* [Problem details] Search the data below for the word "agent" and report how many lines contain it, with no added words.

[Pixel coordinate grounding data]

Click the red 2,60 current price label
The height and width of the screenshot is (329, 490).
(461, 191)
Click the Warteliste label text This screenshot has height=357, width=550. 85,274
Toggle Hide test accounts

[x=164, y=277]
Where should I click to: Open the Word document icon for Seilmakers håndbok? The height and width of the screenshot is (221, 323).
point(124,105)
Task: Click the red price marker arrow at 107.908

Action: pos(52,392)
...
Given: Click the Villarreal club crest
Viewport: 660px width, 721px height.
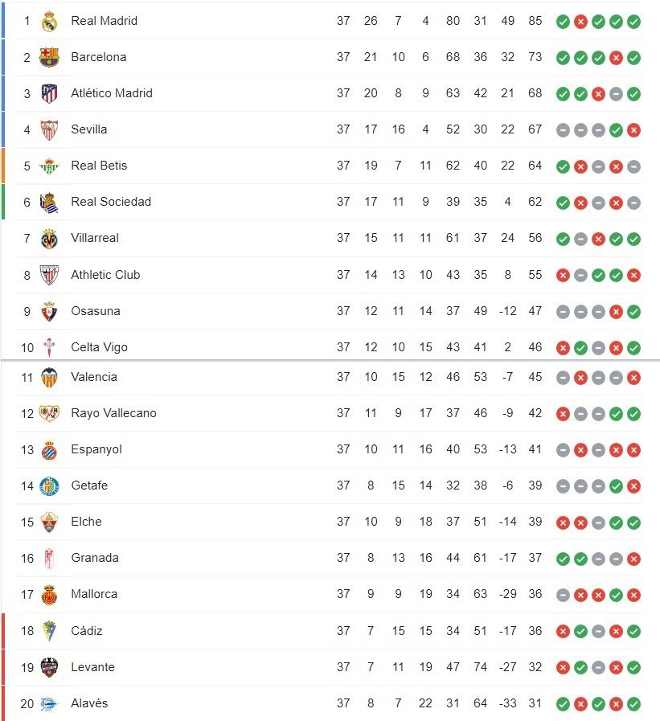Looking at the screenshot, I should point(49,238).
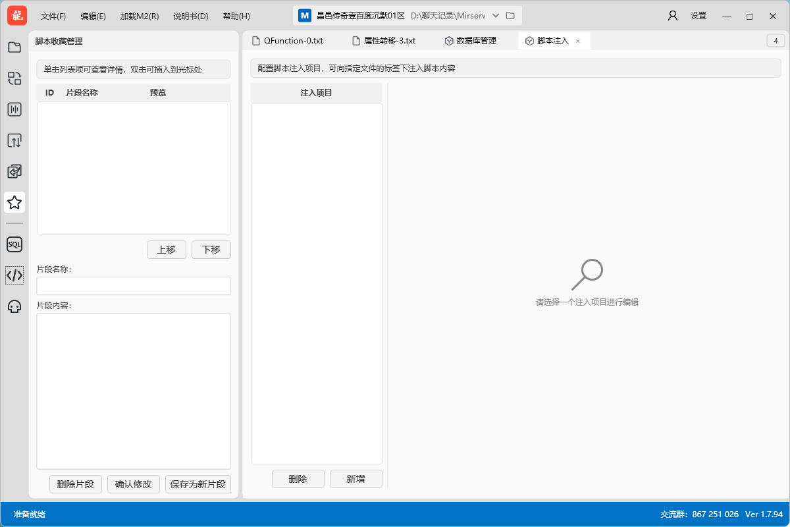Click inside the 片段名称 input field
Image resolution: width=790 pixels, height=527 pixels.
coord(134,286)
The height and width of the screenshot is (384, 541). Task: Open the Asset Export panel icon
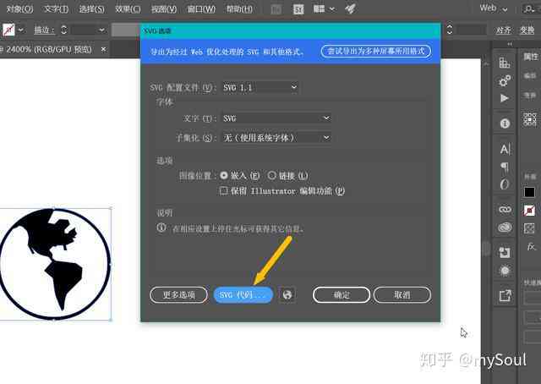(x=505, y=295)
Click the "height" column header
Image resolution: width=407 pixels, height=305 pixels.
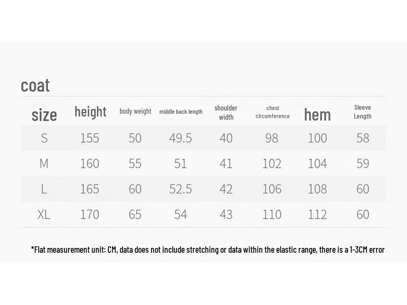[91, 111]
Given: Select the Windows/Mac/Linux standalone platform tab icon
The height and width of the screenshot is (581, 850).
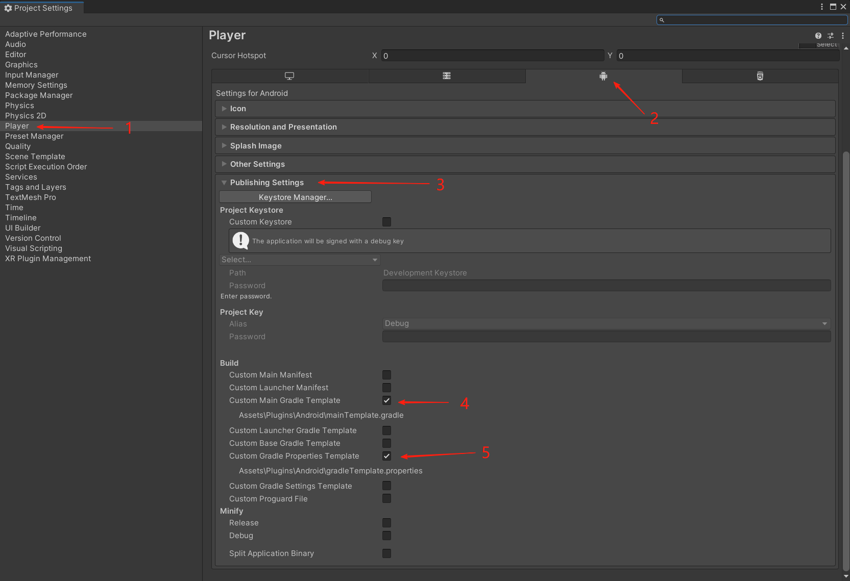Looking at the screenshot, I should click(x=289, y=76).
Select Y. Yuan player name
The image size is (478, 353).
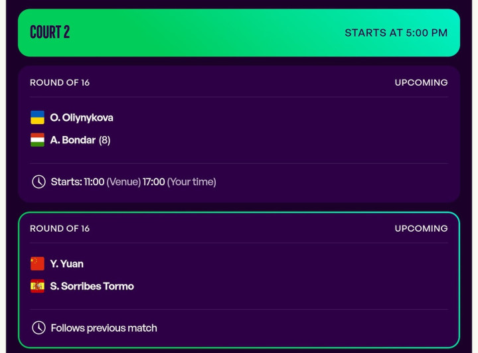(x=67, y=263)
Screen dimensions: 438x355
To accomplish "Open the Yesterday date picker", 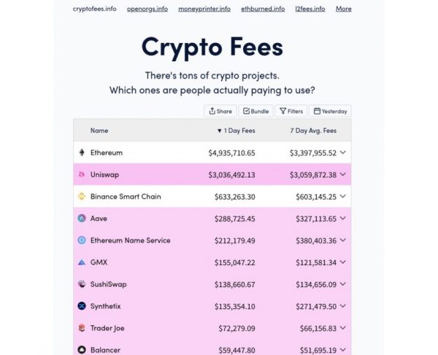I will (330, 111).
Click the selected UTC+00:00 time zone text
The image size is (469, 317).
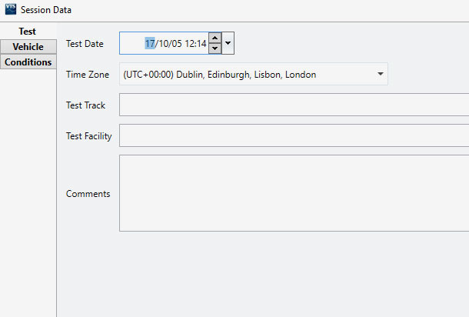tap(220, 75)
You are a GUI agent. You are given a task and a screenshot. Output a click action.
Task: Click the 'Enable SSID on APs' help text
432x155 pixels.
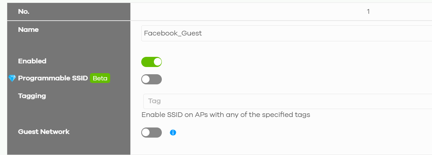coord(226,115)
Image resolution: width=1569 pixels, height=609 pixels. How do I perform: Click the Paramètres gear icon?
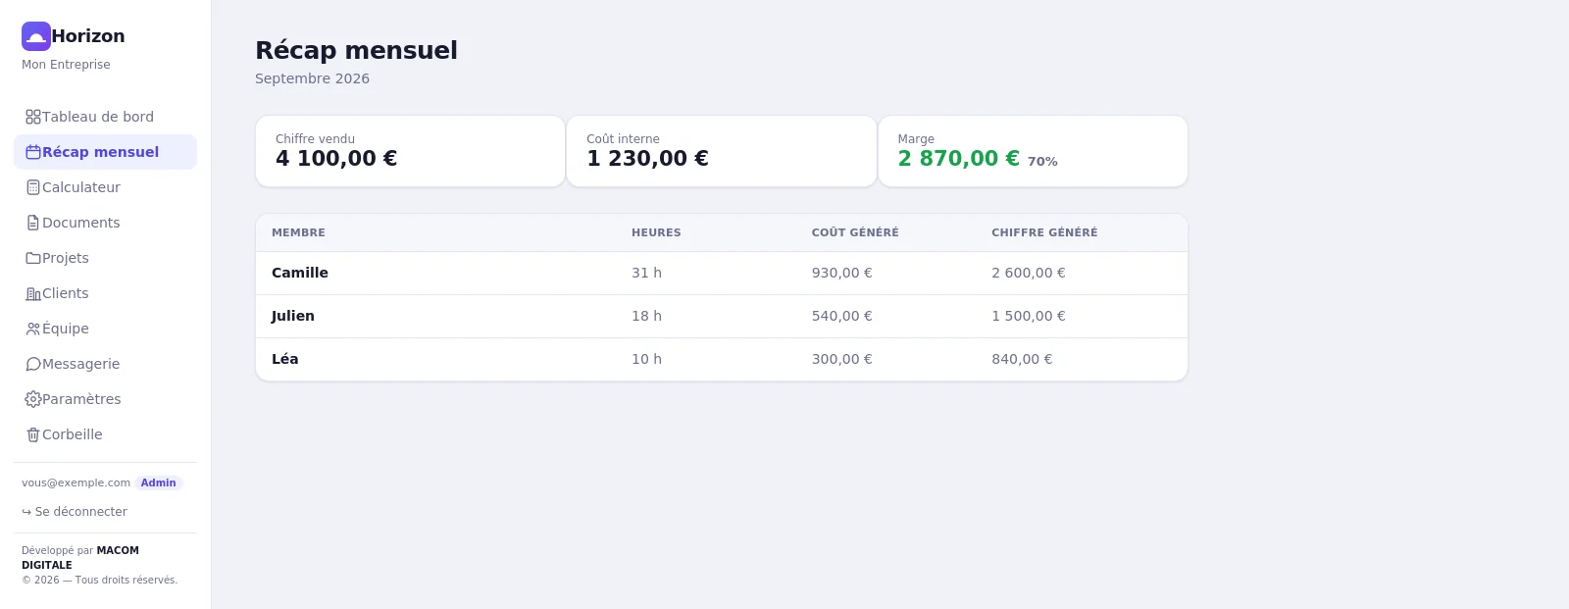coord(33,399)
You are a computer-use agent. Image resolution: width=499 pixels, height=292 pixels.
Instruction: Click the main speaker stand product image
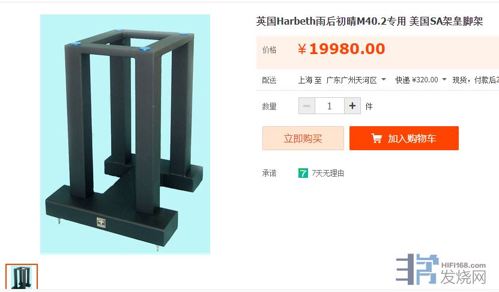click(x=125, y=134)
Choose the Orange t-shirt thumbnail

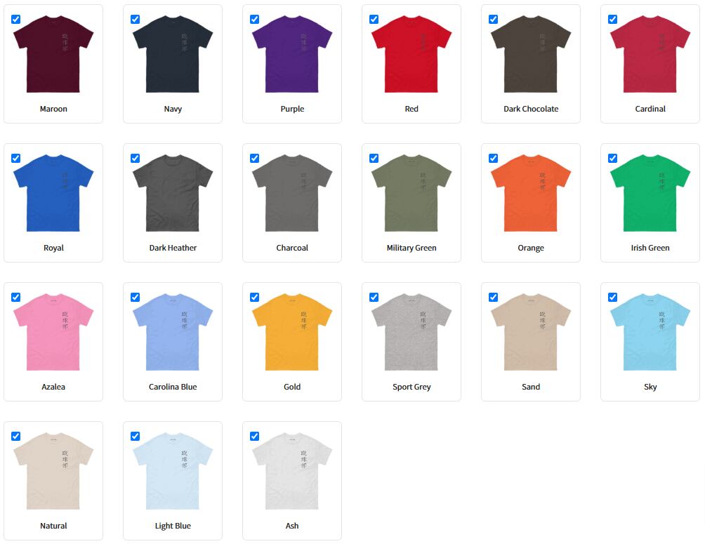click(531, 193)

* [Your solution] 2